┌─ THE DATA

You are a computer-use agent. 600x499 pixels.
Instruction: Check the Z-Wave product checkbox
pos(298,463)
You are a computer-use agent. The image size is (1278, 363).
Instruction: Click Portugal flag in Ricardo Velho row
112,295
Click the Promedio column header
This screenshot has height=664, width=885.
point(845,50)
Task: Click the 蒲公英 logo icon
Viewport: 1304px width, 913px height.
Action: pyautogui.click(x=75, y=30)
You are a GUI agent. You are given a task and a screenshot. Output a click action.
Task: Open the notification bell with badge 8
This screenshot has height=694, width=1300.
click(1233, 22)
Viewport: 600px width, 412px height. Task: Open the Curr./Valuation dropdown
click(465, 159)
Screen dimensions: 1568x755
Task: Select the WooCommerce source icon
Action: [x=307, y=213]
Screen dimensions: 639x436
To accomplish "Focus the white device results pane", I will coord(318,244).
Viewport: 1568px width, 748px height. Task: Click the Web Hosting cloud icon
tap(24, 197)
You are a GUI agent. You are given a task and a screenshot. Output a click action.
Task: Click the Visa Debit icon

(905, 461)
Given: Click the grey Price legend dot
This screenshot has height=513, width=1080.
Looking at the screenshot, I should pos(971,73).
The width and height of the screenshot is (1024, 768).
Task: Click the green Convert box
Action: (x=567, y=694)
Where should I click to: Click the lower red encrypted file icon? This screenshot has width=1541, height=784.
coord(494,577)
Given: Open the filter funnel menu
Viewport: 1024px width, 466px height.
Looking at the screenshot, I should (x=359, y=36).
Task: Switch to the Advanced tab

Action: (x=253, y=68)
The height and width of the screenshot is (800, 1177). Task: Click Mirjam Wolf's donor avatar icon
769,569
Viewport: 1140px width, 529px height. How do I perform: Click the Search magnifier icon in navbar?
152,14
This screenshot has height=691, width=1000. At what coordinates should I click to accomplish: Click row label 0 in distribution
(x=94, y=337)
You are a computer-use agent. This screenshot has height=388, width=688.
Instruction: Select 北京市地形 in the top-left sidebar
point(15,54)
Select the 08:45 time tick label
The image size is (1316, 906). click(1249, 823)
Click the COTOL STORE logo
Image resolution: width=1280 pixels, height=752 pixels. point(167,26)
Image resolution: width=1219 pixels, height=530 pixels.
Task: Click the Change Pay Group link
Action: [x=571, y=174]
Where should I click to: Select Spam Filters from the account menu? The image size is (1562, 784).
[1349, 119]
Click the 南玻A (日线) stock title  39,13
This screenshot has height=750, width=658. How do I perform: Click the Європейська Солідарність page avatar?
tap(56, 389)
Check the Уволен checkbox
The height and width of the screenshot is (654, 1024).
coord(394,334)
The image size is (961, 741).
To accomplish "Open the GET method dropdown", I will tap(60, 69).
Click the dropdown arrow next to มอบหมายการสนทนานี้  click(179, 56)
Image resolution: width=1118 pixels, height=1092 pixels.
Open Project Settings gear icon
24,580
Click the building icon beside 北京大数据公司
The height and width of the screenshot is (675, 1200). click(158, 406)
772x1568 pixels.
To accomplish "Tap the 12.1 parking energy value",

└─

_REQUIRED ACTION_
Work out how many lines in the records hold the word "will", and answer with that number alone.

_ANSWER TO THIS TASK_
2